INPUT DATA below:

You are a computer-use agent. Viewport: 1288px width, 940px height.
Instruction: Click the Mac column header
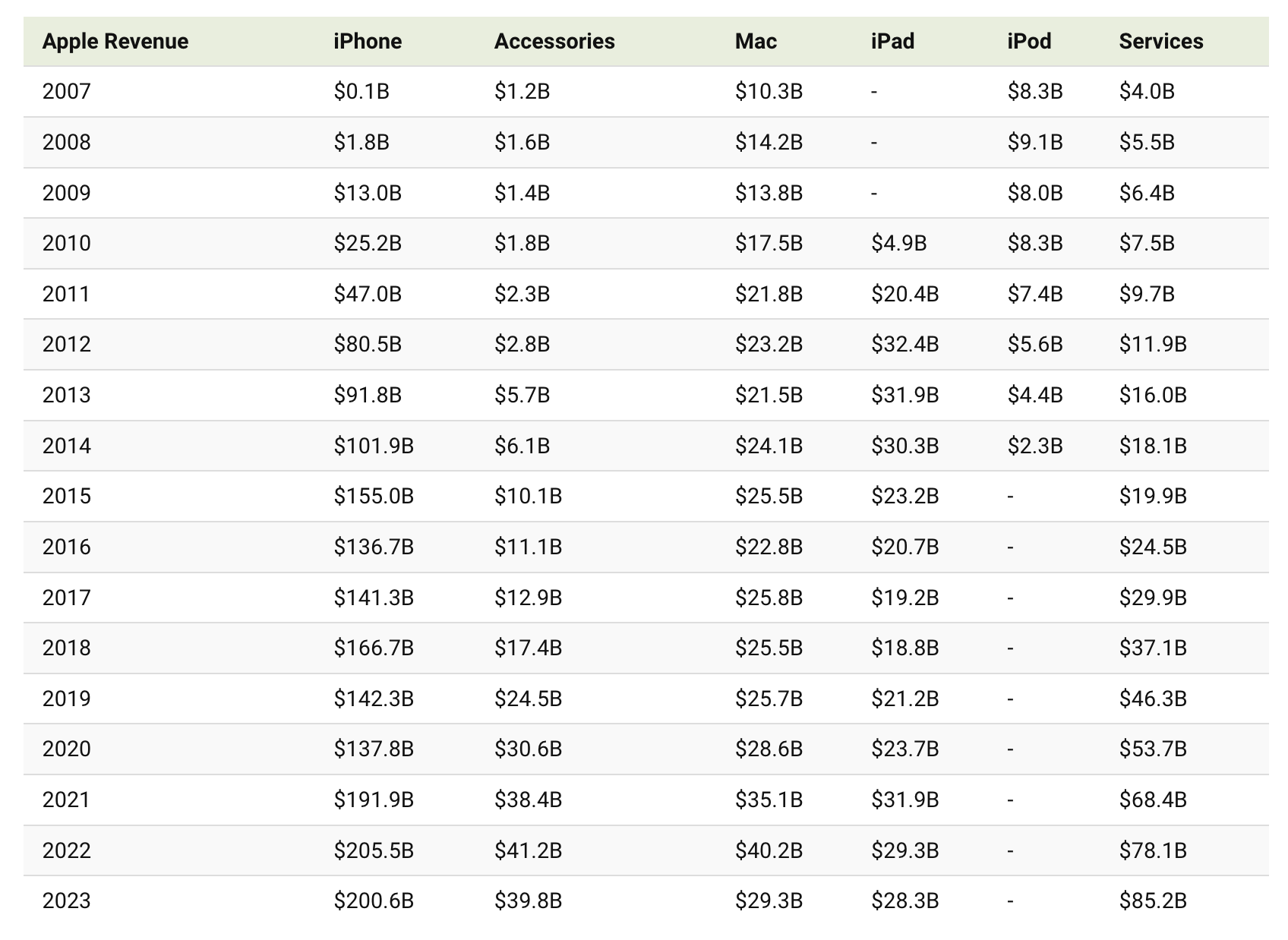756,41
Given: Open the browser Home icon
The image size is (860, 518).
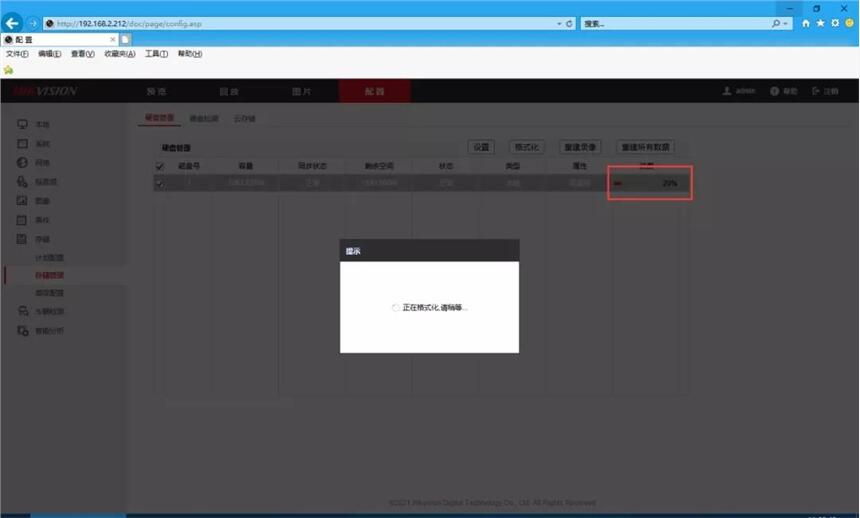Looking at the screenshot, I should click(x=806, y=23).
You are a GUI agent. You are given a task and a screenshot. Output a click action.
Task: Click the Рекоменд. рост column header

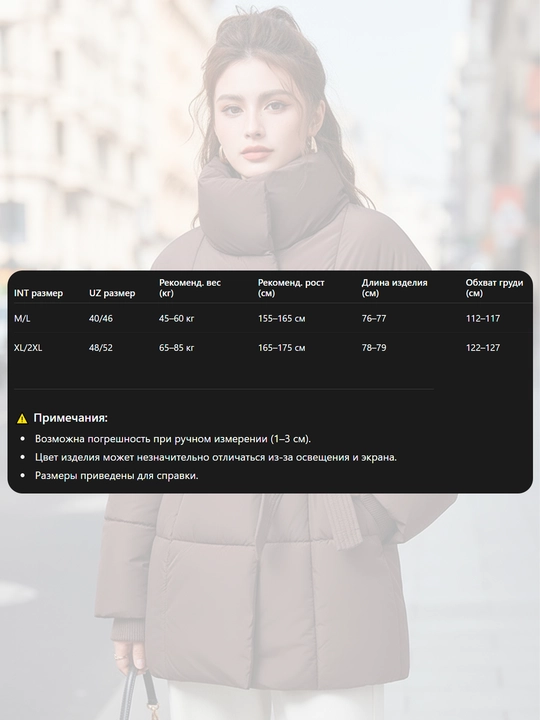[x=291, y=288]
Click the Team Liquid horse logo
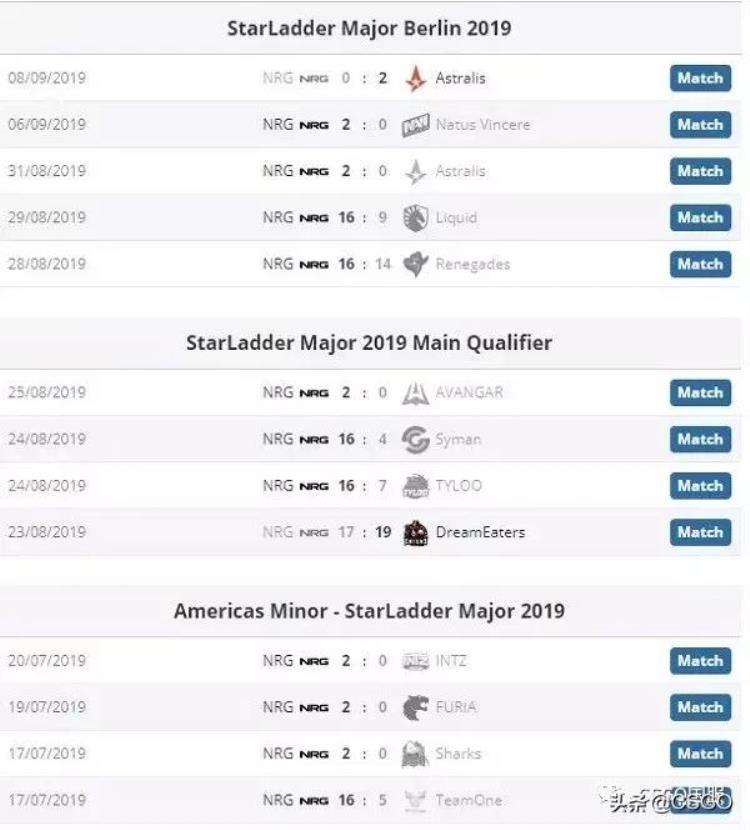 (x=415, y=218)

End of INPUT DATA.

Your reply should be one number: how many lines in the records contain "agent".

→ **WRITTEN ANSWER**:
2